With the market 28% historically overvalued, investors have been increasingly nervous about a major market sell-off, like we saw in December 2018 or March 2020.
Corrections are perfectly normal, healthy, and to be celebrated, not feared.
(Source: Jill Mislinksi)
Anything can cause a correction, which historically happens every year to 18 months.
Today there are nine risk factors that could trigger the next correction but by far the most significant is the escalating debt ceiling crisis.
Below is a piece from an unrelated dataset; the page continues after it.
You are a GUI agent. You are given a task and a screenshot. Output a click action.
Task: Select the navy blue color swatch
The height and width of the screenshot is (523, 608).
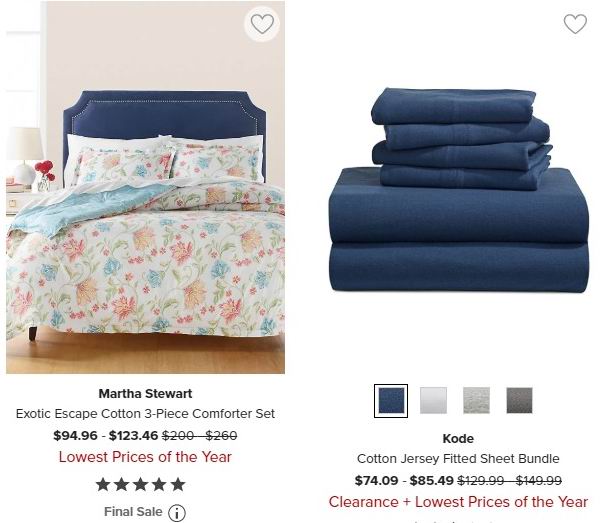coord(391,400)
Goldman Sachs economists wrote in a note last week that the current standoff is “the riskiest debt-limit deadline in a decade.” – Reuters
So let’s take a look at the four most important facts about the debt ceiling, and why it might cause a sharp December 2018 style correction in the coming two to four weeks, how you can protect yourself, and even profit from the next scary market slide.
Fact 1: What Is The Debt Ceiling
The debt ceiling was created by Congress in 1917 to help fight WWI. Before then Congress had to authorize all borrowing from the US treasury and this created an unmanageable amount of paperwork as the nation matured and the government’s role in our economy became more complex.
Initially, the debt ceiling was set at an arbitrary $1 billion, which was more than twice the spending in 1916.
Since 1960 the debt ceiling has been raised or suspended 78 times, basically once per year, including seven times since 2013.
It’s important to know that the debt ceiling does NOT authorize new spending, but merely authorizes the US treasury to sell bonds to pay for things Congress has already voted for.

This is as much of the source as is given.